Opinión | Tribuna

El fentanilo turístico

Cuando un articulista encuentra una metáfora rompedora se pone contento. El otro día definí el alquiler turístico como el fentanilo urbano. Pido perdón por insistir.

Sigamos con las manifestaciones, pasacalles, meriendas campestres, quedadas en las calas y hasta con los juegos florales. Estamos hartos. Nos jugamos mucho.

Ibiza y Mallorca llegaron al borde del colapso con la irrupción del turismo de alquiler, una oferta que debería estar prohibida.

Tendría que haber unos mecanismos, no sé si estatales, autonómicos o comunitarios, para proteger espacios limitados como son unas islas muy pequeñas, superpobladas y sometidas al estrés permanente de millones de visitantes. Este estatus especial permitiría a los afectados poner coto o prohibir negocios, infraestructuras o modas que pongan en peligro su supervivencia.

Los territorios amenazados dispondrían así de un comodín para salvarse, sin que, como es habitual, el dios Mercado y las leyes y directrices estatales y comunitarias impusieran la tiranía de la libertad individual, el libre comercio y los derechos de la propiedad.

Balears podría decir basta a modelos económicos asfixiantes y suicidas. Se acabaría así el «pan para hoy y hambre para mañana». Tendríamos la posibilidad de readaptar la oferta y modular nuestra velocidad de marcha, siempre que el turismo no se quebrase.

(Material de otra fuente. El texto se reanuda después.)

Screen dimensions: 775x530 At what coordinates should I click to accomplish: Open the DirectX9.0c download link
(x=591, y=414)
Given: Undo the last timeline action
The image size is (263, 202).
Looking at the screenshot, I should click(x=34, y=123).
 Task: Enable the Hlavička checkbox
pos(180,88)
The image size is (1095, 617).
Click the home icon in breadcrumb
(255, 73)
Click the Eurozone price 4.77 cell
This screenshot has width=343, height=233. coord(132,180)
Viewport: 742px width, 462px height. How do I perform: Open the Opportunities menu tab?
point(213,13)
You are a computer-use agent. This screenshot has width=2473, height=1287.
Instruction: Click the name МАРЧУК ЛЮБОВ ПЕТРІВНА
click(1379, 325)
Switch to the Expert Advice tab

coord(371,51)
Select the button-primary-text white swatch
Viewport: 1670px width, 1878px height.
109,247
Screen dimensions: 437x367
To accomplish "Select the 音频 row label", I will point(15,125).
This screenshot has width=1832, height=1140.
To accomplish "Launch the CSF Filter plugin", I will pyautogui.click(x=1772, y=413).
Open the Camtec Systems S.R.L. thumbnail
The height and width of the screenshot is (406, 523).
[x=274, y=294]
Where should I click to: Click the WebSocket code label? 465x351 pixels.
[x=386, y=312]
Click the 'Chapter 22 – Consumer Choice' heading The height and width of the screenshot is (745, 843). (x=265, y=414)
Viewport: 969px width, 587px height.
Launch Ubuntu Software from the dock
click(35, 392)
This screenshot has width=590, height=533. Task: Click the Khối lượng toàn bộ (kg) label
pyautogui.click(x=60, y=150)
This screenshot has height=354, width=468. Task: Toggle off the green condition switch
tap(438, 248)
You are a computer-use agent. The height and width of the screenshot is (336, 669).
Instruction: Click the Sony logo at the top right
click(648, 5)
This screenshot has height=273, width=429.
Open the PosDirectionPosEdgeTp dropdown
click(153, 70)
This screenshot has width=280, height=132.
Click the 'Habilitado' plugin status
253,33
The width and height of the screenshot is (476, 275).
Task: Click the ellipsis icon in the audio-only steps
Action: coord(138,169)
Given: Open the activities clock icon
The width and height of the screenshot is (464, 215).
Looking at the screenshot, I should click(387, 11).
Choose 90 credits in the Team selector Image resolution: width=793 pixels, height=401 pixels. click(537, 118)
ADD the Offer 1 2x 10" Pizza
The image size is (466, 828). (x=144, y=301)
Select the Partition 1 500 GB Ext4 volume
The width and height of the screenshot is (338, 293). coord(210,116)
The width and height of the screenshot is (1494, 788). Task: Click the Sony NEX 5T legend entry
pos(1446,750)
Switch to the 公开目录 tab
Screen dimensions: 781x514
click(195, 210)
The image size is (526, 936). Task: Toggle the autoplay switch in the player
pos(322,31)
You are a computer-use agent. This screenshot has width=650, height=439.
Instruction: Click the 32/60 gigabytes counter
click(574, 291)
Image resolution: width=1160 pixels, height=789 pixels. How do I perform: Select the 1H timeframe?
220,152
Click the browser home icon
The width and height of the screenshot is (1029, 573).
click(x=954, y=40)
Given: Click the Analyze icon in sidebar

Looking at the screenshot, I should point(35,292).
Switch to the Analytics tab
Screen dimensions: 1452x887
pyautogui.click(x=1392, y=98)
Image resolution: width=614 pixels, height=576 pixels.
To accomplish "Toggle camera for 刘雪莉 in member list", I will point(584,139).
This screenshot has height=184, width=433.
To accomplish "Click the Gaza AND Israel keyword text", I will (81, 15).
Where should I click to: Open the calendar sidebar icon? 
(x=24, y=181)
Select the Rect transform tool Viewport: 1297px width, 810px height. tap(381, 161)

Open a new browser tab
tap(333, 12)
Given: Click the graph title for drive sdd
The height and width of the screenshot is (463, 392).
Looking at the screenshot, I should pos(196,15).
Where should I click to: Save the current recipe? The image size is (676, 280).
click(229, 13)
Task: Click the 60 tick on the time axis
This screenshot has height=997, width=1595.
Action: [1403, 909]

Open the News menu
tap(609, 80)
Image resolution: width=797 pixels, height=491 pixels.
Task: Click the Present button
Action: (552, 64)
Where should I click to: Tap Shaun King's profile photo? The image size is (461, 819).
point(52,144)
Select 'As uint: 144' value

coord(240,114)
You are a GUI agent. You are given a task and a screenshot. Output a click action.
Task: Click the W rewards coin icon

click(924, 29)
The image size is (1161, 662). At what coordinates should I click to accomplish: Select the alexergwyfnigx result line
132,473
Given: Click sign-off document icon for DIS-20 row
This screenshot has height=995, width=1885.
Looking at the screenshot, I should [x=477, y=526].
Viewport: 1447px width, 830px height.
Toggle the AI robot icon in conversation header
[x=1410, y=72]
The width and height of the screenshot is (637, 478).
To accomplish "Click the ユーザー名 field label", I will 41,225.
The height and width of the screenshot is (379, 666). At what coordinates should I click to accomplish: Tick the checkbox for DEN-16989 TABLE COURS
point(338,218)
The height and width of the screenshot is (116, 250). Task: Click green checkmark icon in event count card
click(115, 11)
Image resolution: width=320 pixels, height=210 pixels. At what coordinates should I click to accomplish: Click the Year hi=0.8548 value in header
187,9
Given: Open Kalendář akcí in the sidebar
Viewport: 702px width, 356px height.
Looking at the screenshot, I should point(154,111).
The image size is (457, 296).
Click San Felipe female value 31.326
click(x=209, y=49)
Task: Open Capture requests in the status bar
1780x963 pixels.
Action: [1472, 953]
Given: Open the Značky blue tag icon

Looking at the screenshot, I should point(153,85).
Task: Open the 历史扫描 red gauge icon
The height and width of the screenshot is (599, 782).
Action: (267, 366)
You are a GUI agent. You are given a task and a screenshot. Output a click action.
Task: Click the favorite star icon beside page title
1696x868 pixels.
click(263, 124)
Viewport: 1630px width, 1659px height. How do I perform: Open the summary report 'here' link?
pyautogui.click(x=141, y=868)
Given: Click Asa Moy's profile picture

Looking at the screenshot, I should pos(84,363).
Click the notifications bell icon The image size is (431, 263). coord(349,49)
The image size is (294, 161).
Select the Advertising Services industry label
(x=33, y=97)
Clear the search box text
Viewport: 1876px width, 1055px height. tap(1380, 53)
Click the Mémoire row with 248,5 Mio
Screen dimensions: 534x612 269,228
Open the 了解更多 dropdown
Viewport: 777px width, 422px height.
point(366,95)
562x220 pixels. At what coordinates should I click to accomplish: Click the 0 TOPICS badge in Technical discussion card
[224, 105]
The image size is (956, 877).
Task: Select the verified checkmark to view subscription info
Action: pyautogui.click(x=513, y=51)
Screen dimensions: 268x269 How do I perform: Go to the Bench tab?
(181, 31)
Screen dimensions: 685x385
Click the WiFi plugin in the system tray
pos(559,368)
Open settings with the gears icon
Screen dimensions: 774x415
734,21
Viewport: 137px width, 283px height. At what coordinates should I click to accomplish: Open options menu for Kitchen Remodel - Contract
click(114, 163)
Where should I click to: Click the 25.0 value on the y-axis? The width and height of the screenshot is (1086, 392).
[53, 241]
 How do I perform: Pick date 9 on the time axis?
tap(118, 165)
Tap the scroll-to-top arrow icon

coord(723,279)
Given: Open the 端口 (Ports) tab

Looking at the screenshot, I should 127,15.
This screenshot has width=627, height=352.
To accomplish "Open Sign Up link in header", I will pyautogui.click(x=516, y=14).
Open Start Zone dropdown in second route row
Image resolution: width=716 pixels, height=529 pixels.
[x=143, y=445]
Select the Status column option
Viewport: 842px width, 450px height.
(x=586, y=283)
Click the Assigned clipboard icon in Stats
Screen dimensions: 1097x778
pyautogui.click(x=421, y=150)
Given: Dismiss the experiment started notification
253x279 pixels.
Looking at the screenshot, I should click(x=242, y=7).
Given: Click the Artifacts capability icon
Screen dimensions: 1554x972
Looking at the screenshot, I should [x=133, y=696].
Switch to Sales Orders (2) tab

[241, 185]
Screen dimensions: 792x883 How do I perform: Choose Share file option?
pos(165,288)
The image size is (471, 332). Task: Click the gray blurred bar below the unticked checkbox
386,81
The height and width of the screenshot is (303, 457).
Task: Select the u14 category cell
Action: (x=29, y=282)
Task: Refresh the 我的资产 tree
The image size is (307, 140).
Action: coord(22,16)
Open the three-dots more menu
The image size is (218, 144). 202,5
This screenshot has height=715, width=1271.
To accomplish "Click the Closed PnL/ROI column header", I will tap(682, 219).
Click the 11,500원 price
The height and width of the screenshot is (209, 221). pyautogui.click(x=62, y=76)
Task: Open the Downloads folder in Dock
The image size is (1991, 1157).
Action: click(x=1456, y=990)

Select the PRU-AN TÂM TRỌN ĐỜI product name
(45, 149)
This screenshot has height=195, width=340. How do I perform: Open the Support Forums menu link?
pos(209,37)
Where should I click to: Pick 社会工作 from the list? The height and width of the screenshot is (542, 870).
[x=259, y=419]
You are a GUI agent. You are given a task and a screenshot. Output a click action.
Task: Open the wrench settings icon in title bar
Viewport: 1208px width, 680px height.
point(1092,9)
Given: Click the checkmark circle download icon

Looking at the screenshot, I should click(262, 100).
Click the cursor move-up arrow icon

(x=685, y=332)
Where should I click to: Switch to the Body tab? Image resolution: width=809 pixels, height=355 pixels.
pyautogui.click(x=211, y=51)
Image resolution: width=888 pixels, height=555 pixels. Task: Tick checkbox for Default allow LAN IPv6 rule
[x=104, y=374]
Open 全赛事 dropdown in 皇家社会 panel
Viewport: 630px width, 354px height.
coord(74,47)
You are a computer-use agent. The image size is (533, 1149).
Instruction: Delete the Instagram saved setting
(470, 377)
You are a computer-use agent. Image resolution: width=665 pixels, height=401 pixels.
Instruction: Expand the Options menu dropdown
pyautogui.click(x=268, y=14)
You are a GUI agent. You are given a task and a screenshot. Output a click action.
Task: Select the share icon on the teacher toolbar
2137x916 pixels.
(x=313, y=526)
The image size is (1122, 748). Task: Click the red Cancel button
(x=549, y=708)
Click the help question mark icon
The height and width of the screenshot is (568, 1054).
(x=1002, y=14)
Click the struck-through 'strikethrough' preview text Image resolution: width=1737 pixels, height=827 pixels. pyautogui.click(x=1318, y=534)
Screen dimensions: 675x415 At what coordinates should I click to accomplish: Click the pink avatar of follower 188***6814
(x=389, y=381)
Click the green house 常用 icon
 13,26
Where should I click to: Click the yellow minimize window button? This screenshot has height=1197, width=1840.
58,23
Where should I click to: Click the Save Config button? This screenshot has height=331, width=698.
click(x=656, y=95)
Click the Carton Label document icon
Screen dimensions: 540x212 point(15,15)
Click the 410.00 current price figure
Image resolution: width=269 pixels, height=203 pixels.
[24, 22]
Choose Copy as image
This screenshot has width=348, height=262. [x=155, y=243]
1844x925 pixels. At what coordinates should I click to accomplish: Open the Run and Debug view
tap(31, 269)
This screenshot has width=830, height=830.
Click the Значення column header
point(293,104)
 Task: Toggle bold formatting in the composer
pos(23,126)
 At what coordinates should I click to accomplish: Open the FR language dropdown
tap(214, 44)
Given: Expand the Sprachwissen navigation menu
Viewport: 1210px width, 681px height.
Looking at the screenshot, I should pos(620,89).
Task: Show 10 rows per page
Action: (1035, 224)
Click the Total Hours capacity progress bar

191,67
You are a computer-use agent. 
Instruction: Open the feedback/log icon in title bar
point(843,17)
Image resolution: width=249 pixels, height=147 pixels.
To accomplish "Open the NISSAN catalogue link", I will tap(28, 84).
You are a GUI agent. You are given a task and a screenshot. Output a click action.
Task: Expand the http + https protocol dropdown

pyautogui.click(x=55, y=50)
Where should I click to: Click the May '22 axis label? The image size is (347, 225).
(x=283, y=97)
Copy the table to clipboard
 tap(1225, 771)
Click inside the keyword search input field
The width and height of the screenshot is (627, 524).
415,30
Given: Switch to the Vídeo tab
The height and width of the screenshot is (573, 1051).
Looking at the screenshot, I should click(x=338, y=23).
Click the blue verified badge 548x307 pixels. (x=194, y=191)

Otro obstáculo importante a esta utopía nace del principal mandamiento del capitalismo: la economía ha de crecer siempre, porque si no entramos en recesiones, crisis y coyunturas nefastas.

«Todos queremos más y más y más, y mucho más», dice la canción popular. Ese afán de producir, consumir y poseer bienes y servicios no puede ser infinito. Lo sabemos, pero no queremos abandonar nuestra religión.

El cambio climático es uno de los efectos más dañinos de ese credo. Llevamos décadas usando energías muy contaminantes que han trastocado el clima provocando polución, sequías y tormentas esporádicas y devastadoras. Nos da igual, incluso algunos niegan la realidad.

Hace unos días este diario publicó que casi 95.000 baleares declaran cerca de 1.400 millones de euros al año como ingresos de alquiler. La información no especificaba qué proporción de esos arrendadores ofrecen sus pisos y casas a turistas por cortas estancias. Dado el buen negocio que supone la actividad seguro que son muchos los que prefieren clientes por días a inquilinos por años. Es un caladero de votos.

La presidenta del Govern, Marga Prohens, en una reciente entrevista a Mateu Ferrer, se postuló a favor del alquiler turístico regulado. «Ha permitido pagar muchas carreras universitarias por ejemplo», zanjó hábil.

Lo cierto es que estos ingresos extra y fáciles mejoran la situación de propietarios de clase media o alta. Incluso algunos afortunados han dejado de trabajar para atender a los clientes, una ocupación más cómoda. Y sin jefes. El PP no prohibirá este cáncer. El Govern del Pacte trató de encauzarlo: fracasó.

Es evidente que con estas plazas particulares el turismo en Mallorca se ha disparado. Una industria limitada a zonas costeras, unos pocos hoteles de ciudad y unas decenas de agroturismos se ha extendido a todos los ámbitos rurales y urbanos. Ya no hay forma de no cruzarse con los visitantes.

Fentanilo es muerte y desolación. Alquiler turístico es emergencia habitacional, agobios e incomodidades para los residentes. En la balanza entre los derechos individuales de los propietarios y el bien común debería pesar, sin duda, este último.